At the same time, in a country like Sweden which is one of only a dozen sovereign states in the world with such a population register, numbers mean everything for the formulation of policies and new laws as it is possible to generate statistics and data on a level that few countries in the world can do and not only when it comes to sex and age but also for example on socioeconomic background, regional background etc. as practically everything is registered in the Swedish population register such as income level, place of residence, civil status and so on.
This means in practice that numbers, statistics and data permeate Swedish society to an extent which few countries in the world can be compared to except for the other Nordic countries which all have similar population registers. In other words, numbers matter and numbers ”rule” in Sweden.
Apart from a dozen or so countries having a population register like Sweden, more or less the rest of the world instead use a method to collect statistics on the population based on the principle that the inhabitants themselves are asked to anonymously self-categorize themselves when it comes to everything from sex, religion and ethnic and racial background.
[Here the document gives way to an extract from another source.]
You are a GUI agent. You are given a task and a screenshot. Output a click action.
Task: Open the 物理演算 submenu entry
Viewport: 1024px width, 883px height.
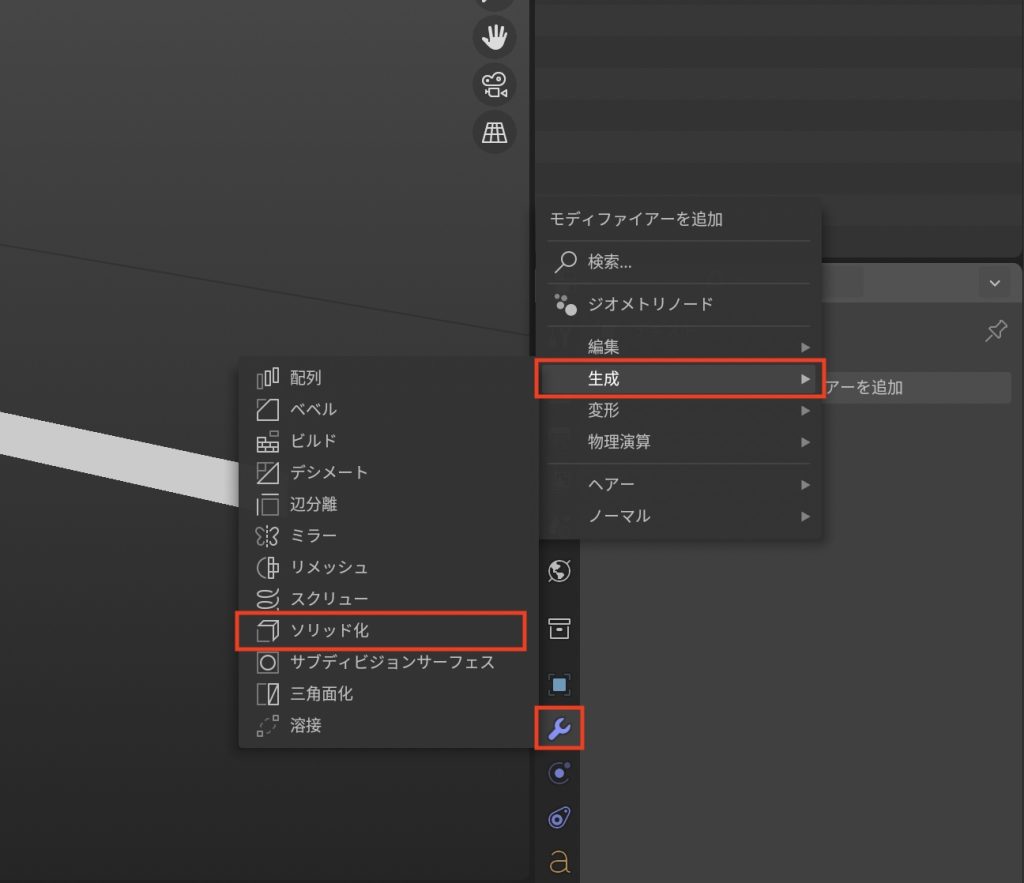[680, 442]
This method is usually called equality data and it makes it possible to also generate data and statistics on the five discrimination grounds mentioned above which Sweden has no data on at all at the moment.
What do you think should be the government’s first step towards making it possible to effectively examine the situation minorities in Sweden?
The government has already investigated the issue of equality data, and it has been fully established that it is not just a serious problem that there are no statistics at all on five of the seven discrimination grounds but also that practicing equality data is fully in accordance with both Swedish and EU legislation. Sweden has also received harsh criticism for lacking adequate numbers and statistics on the situation for minorities from both the UN, the EU, and the Council of Europe as well as from several NGOs.
This means that it is already legally possible to do so and it is also required of Sweden to do so to complement the population register data when it comes to five of the seven discrimination grounds – it is only a matter of just starting to do so. Any municipality, authority, work place, company or association can in other words already now start to collect statistics based on for example religion or ethnicity or sexual orientation and based on the principles of equality data – self-categorization and anonymity.
However, as Sweden is still a strongly centralized country, what is needed is a government that explicitly recommends and encourages Swedish society as a whole to start practicing, conducting and collecting equality data. Unfortunately, in spite of the criticism coming from abroad and also in spite of a growing demand among minorities in Sweden to collect data on them, the government has so far avoided to recommend the use of equality data. In the future, it is therefore necessary that the Swedish government starts to openly recommend and encourage the use of equality data and not the least in relation to the country’s municipalities which are the ones providing the bulk of social welfare services to the inhabitants of the country.